╭─ Исходные данные

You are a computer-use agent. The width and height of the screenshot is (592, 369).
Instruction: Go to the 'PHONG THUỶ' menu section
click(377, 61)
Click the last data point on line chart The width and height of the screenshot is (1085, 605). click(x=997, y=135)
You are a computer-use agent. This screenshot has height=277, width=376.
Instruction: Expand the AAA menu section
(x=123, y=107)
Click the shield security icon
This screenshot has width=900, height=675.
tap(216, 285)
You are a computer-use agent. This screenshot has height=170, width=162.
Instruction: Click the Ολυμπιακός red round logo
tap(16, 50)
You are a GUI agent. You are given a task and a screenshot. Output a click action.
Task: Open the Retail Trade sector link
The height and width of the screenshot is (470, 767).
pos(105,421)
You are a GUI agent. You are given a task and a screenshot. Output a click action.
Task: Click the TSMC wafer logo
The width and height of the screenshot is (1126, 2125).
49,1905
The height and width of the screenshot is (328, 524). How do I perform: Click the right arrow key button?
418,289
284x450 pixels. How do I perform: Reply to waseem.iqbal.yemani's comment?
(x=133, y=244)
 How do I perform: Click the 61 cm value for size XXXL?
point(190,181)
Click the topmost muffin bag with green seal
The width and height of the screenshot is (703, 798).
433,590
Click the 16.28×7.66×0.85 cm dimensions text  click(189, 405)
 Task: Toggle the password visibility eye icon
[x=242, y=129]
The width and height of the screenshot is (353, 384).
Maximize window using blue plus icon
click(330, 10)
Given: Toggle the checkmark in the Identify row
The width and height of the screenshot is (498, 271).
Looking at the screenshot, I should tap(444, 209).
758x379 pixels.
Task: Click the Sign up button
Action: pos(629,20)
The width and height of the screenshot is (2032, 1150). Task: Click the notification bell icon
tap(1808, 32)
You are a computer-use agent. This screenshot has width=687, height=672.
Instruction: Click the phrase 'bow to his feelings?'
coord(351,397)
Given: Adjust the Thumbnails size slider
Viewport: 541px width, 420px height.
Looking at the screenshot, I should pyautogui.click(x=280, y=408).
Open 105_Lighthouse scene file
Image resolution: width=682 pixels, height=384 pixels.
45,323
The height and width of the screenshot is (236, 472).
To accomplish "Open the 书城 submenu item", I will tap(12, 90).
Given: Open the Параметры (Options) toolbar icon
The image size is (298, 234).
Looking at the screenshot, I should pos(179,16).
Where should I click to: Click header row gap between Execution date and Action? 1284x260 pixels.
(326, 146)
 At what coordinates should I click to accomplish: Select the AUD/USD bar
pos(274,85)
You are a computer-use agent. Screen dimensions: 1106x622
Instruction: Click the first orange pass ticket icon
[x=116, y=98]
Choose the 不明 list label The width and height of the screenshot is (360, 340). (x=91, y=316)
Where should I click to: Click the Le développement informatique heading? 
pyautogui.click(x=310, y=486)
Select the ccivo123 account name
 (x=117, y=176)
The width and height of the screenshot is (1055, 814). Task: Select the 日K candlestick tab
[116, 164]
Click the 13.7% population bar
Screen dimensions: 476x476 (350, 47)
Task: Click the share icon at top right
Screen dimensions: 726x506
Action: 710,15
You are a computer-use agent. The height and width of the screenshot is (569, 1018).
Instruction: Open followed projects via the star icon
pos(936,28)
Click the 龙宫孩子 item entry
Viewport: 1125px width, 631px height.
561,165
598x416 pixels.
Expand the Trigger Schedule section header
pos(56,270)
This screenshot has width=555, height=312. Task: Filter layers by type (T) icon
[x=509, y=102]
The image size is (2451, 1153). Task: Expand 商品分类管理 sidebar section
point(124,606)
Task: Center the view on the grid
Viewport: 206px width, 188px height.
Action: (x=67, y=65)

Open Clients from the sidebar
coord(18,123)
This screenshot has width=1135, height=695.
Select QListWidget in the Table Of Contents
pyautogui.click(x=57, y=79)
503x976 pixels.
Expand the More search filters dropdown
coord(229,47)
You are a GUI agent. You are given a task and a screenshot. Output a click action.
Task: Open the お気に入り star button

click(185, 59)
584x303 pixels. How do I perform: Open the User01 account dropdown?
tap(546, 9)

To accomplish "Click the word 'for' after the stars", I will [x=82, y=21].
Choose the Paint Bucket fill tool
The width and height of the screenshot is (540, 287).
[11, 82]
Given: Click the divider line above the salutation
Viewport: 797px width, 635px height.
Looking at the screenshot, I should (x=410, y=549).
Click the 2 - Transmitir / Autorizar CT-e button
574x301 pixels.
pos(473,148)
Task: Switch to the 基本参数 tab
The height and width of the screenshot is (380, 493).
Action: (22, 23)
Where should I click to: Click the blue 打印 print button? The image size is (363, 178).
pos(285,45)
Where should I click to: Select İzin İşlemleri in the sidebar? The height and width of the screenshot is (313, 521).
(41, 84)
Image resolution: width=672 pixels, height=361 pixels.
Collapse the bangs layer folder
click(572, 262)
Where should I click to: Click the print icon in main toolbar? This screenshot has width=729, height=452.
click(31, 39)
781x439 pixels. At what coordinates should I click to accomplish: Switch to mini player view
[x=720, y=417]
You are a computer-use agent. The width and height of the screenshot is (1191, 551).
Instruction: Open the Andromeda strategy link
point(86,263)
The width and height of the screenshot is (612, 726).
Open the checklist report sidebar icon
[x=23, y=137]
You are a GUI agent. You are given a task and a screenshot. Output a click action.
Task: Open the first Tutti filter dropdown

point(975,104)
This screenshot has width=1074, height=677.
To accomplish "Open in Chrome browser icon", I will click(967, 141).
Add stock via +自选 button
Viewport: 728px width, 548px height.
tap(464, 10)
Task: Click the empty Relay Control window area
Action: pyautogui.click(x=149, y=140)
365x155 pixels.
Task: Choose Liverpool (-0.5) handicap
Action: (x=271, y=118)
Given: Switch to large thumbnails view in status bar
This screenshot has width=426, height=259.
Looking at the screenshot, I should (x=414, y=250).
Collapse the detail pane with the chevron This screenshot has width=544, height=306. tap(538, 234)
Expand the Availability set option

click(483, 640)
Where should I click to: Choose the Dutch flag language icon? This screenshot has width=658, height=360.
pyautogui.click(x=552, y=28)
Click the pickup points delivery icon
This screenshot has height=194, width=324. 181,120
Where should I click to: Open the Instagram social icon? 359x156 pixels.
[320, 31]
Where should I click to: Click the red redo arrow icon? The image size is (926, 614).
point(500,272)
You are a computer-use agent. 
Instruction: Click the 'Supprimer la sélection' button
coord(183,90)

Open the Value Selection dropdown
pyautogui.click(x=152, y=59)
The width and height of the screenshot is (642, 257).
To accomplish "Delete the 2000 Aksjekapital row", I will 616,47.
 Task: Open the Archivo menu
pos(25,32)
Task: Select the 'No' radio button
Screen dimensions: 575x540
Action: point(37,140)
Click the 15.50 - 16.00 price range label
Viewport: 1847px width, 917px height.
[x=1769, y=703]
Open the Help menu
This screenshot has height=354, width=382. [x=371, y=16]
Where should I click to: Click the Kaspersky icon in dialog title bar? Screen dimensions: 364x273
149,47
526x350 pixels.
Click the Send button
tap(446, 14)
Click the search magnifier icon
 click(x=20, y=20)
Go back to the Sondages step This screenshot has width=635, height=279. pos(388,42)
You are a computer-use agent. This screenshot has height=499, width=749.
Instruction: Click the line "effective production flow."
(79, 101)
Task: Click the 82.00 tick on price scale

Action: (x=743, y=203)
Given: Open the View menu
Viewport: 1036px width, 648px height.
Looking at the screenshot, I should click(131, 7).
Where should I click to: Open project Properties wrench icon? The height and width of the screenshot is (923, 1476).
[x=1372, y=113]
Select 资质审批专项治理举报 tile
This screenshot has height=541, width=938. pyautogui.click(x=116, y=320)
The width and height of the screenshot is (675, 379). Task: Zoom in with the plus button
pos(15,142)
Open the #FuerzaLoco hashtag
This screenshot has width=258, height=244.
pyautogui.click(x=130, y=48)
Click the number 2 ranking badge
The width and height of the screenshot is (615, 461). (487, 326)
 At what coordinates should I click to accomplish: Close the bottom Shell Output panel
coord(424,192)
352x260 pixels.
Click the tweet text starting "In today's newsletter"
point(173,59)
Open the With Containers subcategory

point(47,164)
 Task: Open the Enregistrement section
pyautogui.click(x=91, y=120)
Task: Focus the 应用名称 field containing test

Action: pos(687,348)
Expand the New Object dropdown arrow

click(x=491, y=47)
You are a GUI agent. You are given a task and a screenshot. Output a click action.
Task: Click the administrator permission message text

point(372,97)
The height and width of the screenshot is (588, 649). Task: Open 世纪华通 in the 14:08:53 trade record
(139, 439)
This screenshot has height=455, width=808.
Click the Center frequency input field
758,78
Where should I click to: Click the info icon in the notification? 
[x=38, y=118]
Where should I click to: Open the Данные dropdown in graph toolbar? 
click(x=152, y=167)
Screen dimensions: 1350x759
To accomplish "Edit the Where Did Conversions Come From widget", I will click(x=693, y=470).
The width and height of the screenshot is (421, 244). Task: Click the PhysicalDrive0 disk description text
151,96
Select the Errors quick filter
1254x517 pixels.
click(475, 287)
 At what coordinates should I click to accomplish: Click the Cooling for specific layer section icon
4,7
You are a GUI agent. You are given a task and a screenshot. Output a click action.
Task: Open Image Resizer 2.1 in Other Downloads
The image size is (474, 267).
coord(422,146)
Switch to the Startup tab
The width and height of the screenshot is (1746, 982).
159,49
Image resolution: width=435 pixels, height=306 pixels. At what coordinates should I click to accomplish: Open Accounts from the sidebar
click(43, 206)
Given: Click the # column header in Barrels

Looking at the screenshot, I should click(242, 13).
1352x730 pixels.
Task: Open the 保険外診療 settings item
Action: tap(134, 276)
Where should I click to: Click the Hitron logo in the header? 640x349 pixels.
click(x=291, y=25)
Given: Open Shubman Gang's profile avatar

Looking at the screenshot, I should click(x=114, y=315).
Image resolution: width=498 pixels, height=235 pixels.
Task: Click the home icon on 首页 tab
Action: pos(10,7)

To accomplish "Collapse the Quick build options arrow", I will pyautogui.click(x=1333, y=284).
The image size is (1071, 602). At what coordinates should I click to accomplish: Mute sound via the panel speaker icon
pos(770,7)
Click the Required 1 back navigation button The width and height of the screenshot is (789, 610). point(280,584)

╰─

→ **Описание задания**
Переименуйте «Send» в «Submit» в строках, начиная со строки с «Click the 15.50 - 16.00 price range label» и до строки с «click(x=20, y=20)» включительно. Приведите эти строки целиком, больше ничего не меняя.

→ **Ответ ниже**
Click the 15.50 - 16.00 price range label
Viewport: 1847px width, 917px height.
[x=1769, y=703]
Open the Help menu
This screenshot has height=354, width=382. [x=371, y=16]
Where should I click to: Click the Kaspersky icon in dialog title bar? Screen dimensions: 364x273
149,47
526x350 pixels.
Click the Submit button
tap(446, 14)
Click the search magnifier icon
 click(x=20, y=20)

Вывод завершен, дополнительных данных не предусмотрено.